胃ガンの男性(62)は全摘手術を受けました。抗ガン剤の点滴を3クール続けたところであまりに激しい副作用に耐え切れなくなり抗ガン剤治療を拒否し、当院に訪ねてみえました。

抗ガン剤を3クールもおこなえば、大抵の患者さんは耐えられなくなります。食べられない、髪の毛は抜ける、水を飲んでも吐いてしまう・・・等々。『本当にこれで良いんだろうか?』と誰だって考えてしまうでしょう。

治療を体験して初めて抗ガン剤の猛烈な毒性に気づくわけです。しかし、抗ガン剤治療を拒否すると西洋医学ではやるべきことはなくなり、退院して下さいと言われてしまうのです。

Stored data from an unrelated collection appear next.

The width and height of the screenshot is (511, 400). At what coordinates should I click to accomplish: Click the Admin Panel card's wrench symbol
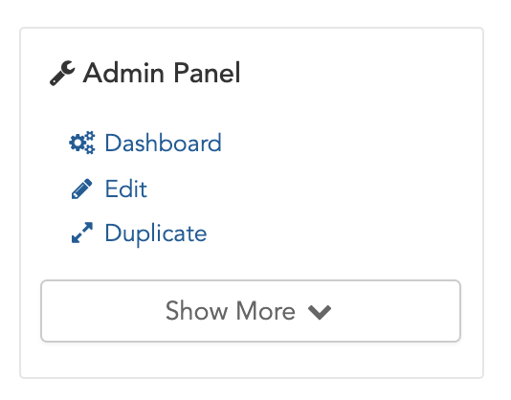62,74
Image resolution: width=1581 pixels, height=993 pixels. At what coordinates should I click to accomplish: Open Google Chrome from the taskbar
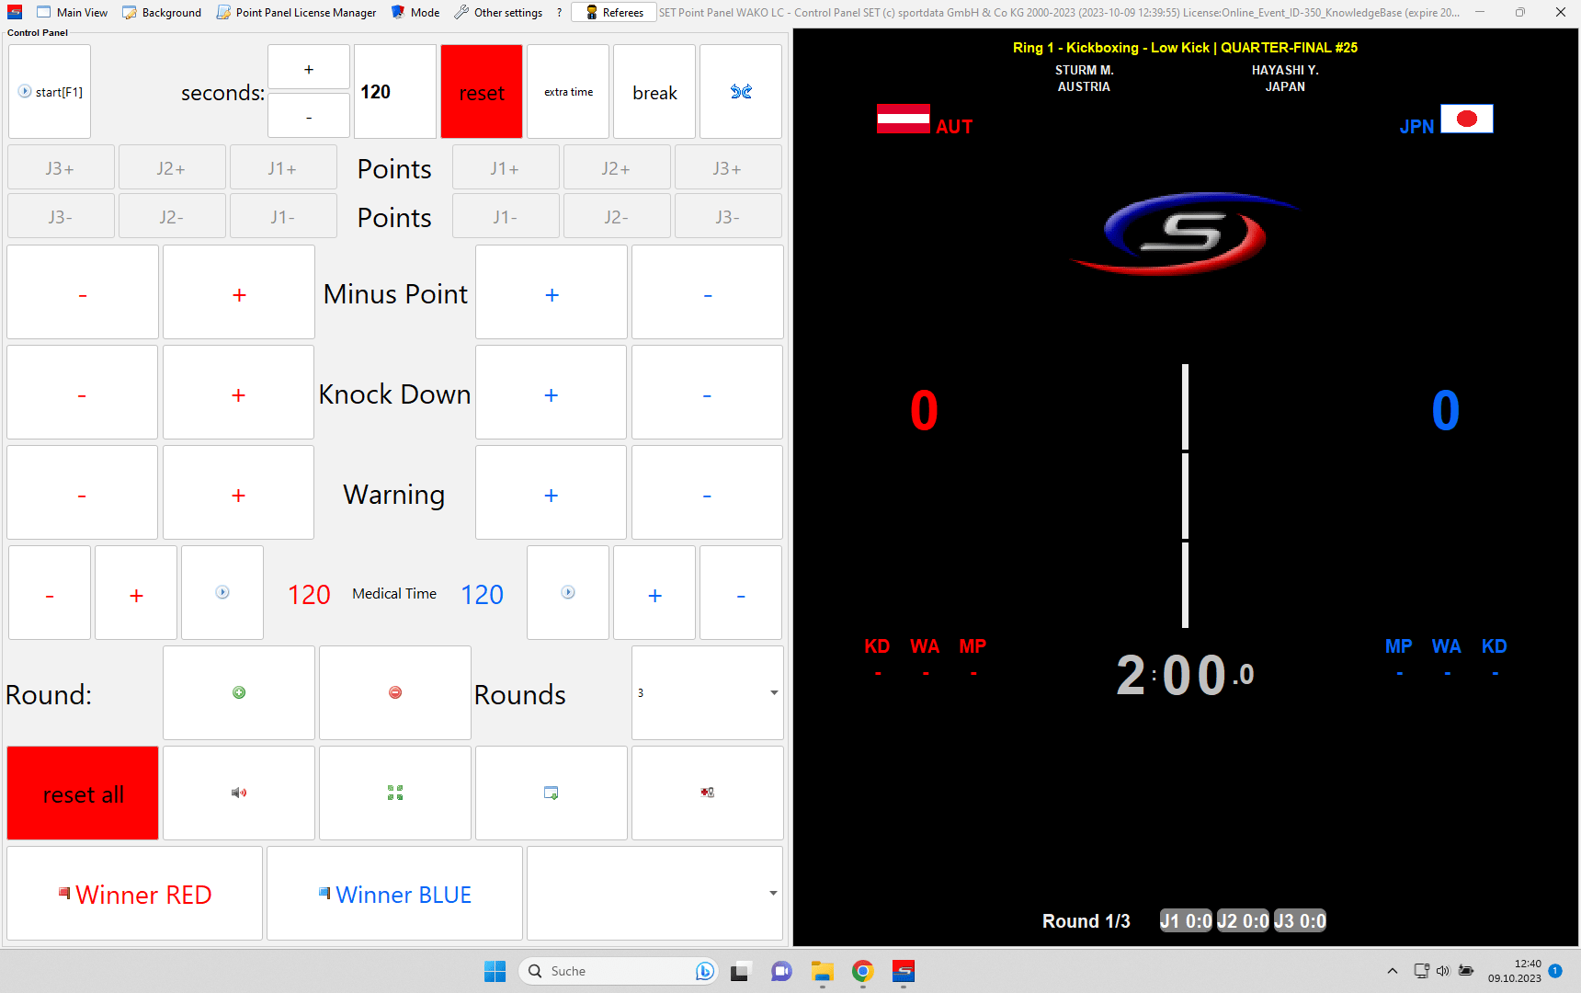(x=862, y=971)
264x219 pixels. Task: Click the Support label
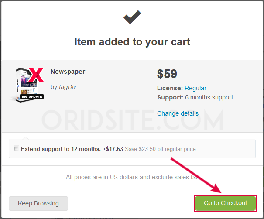click(x=170, y=97)
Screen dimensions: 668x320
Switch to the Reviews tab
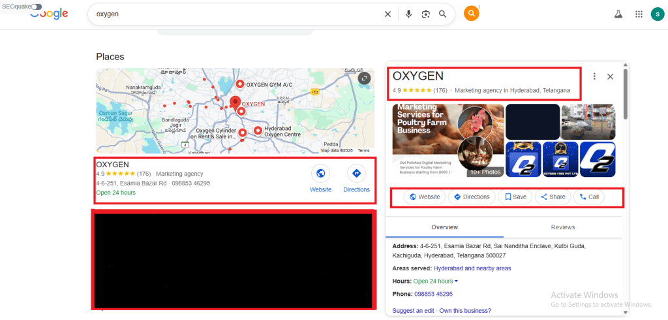(562, 227)
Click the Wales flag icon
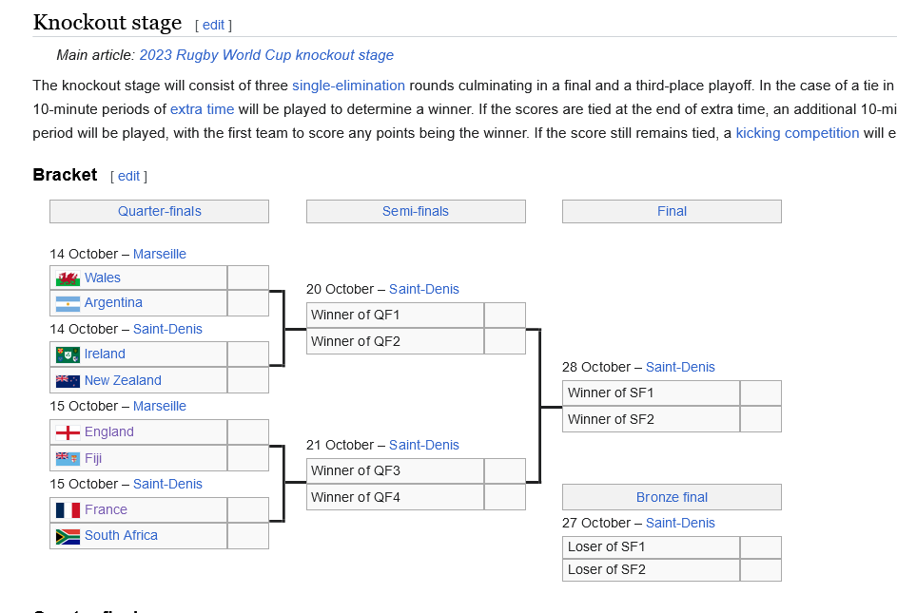The image size is (897, 613). point(68,278)
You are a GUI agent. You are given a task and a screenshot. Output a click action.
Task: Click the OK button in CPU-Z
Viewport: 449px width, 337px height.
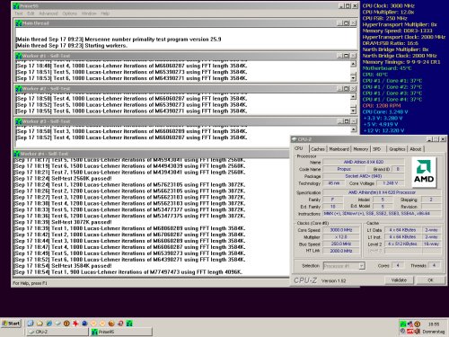click(x=430, y=280)
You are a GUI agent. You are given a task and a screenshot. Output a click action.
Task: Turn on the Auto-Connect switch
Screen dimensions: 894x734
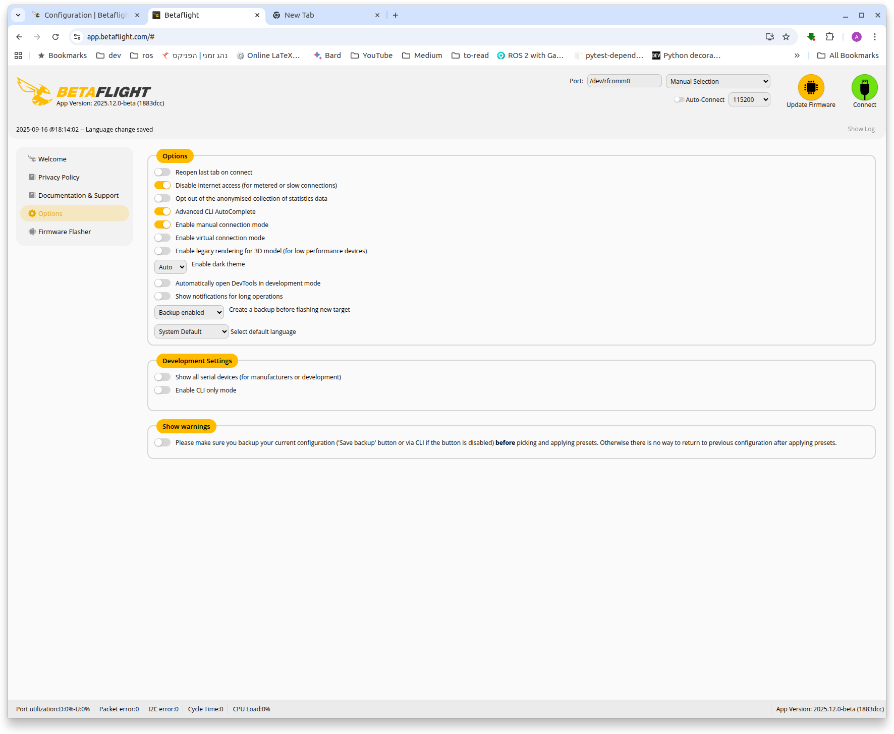point(679,100)
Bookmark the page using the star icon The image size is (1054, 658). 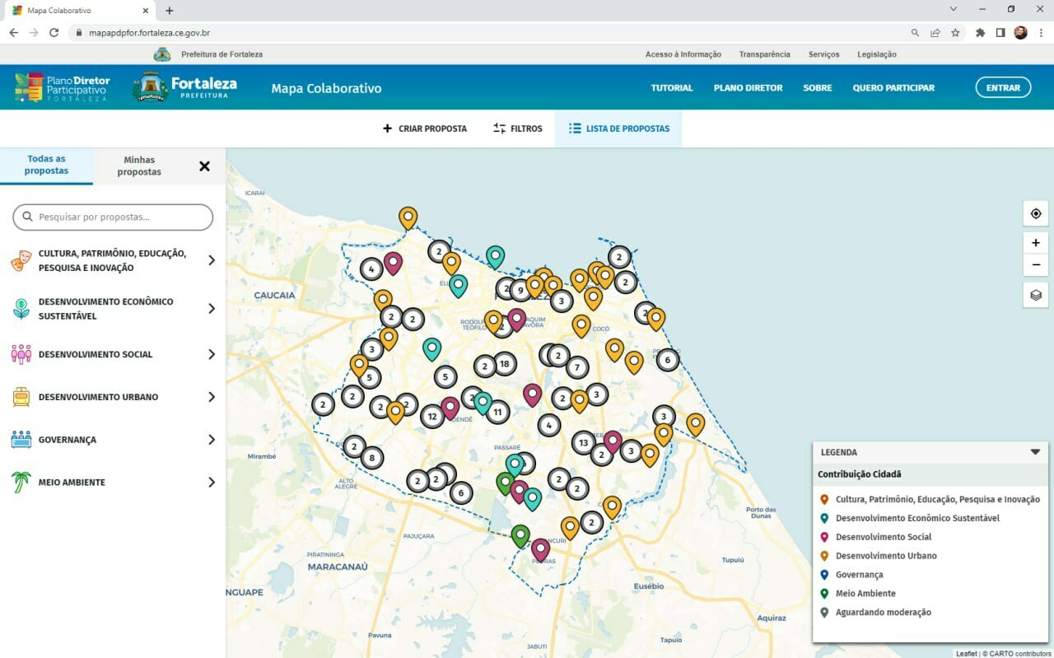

こうして医者に見放され、ガン難民にならない限り、人はガンの治療で鍼灸院の門を叩きません。検診で見つかった人が来られることはまずありません。

なので希望をもって来られるのではなく、他にないから仕方なくといった感じなのです。この方は抗ガン剤の副作用で特に足裏の痺れがひどく、まともに立てない状態でした。

抗ガン剤で肝臓がかなりのダメージを受けているのでまずは肝臓を強化する鍼治療を行ないました。痺れは足裏ばかりでなく、脚や腰にも出ていました。しかしこれも肝臓の機能が回復してくると徐々に取れていきます。

また、腹部を押して痛いときは鍼で傷痕治療を行い、あとは胃経や脾経のツボを取穴します。「三里」「陰陵泉」「三陰交」などで、さらに様子を見ながら必要ならば肝経のツボなども用います。

脚の付け根の太股骨の骨頭の関節の上にある胆経のツボ「環跳」が脚全体の痺れに有効でした。脈を診て治療を行なうため仕方は毎回違いますし、用いるツボも多少変わりますが、この方の場合は背部兪穴と「環跳」、あと足裏の「失眠」「湧泉」は毎回変わりません。

男性には週1回通ってもらいましたが、2ヶ月ほどで痺れは取れました。

胃を取ったことで起こるダンピング症候群の症状を和らげる上でも血液の循環を良くする効果は特定できませんが、経過は良好で楽しみに来られています。